Data on locating visible targets
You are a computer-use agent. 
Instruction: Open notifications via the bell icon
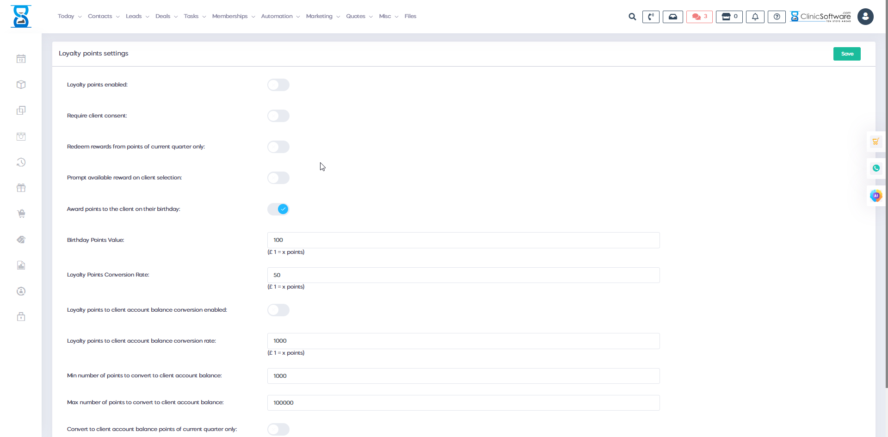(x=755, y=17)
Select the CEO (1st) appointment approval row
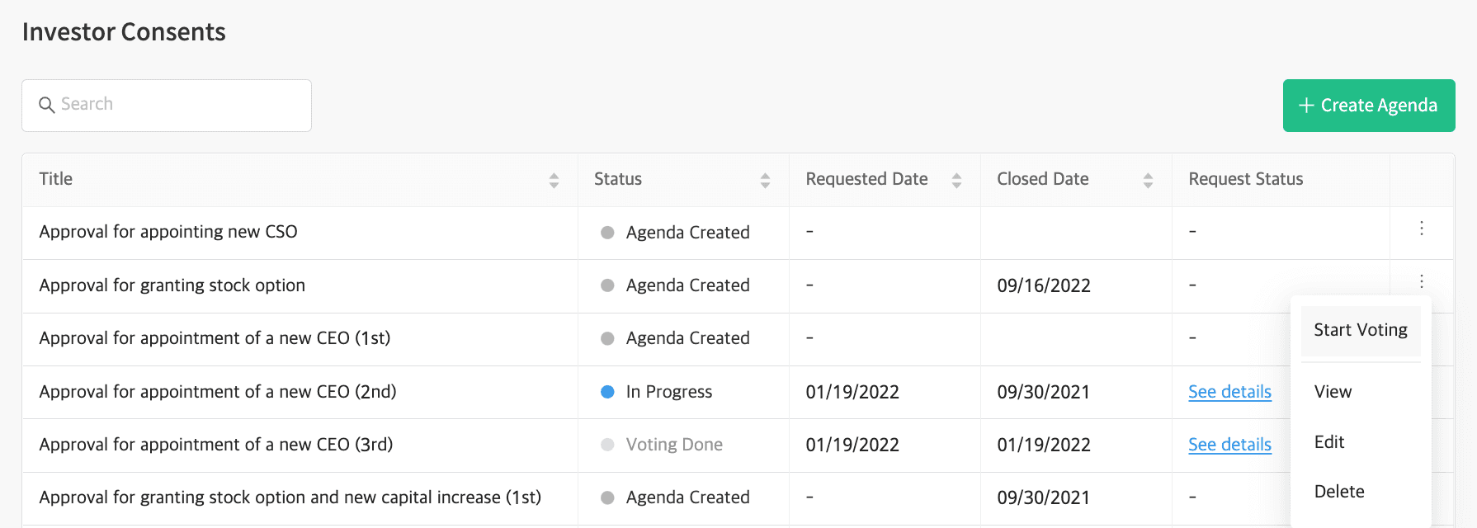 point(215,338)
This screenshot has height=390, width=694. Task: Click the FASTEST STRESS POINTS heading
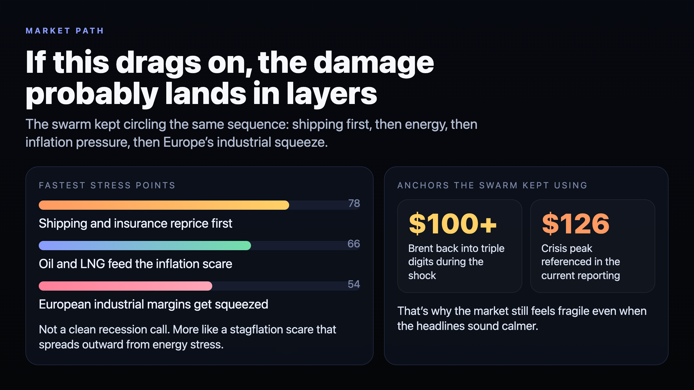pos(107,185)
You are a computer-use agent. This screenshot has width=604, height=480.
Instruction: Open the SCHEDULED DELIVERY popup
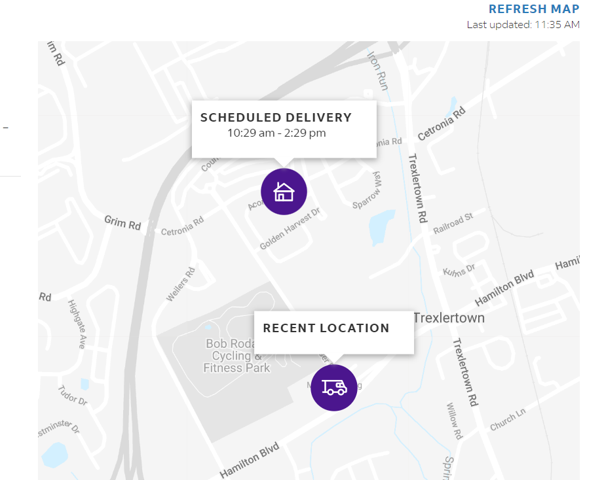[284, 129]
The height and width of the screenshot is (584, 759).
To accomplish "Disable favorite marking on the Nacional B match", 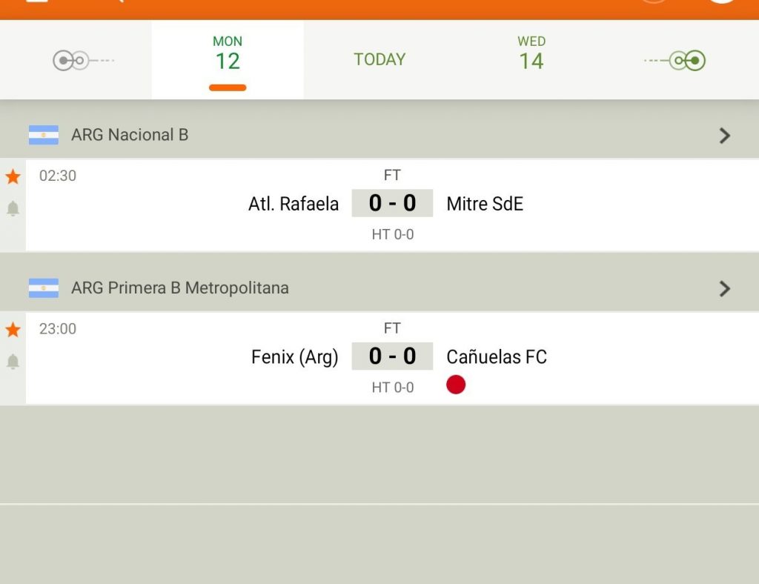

◆ CHALLENGE
Please show every line of the material that contains the string "This".

◆ RESULT
This screenshot has height=390, width=694. Task: Click the FASTEST STRESS POINTS heading
You are a computer-use agent. This screenshot has width=604, height=480.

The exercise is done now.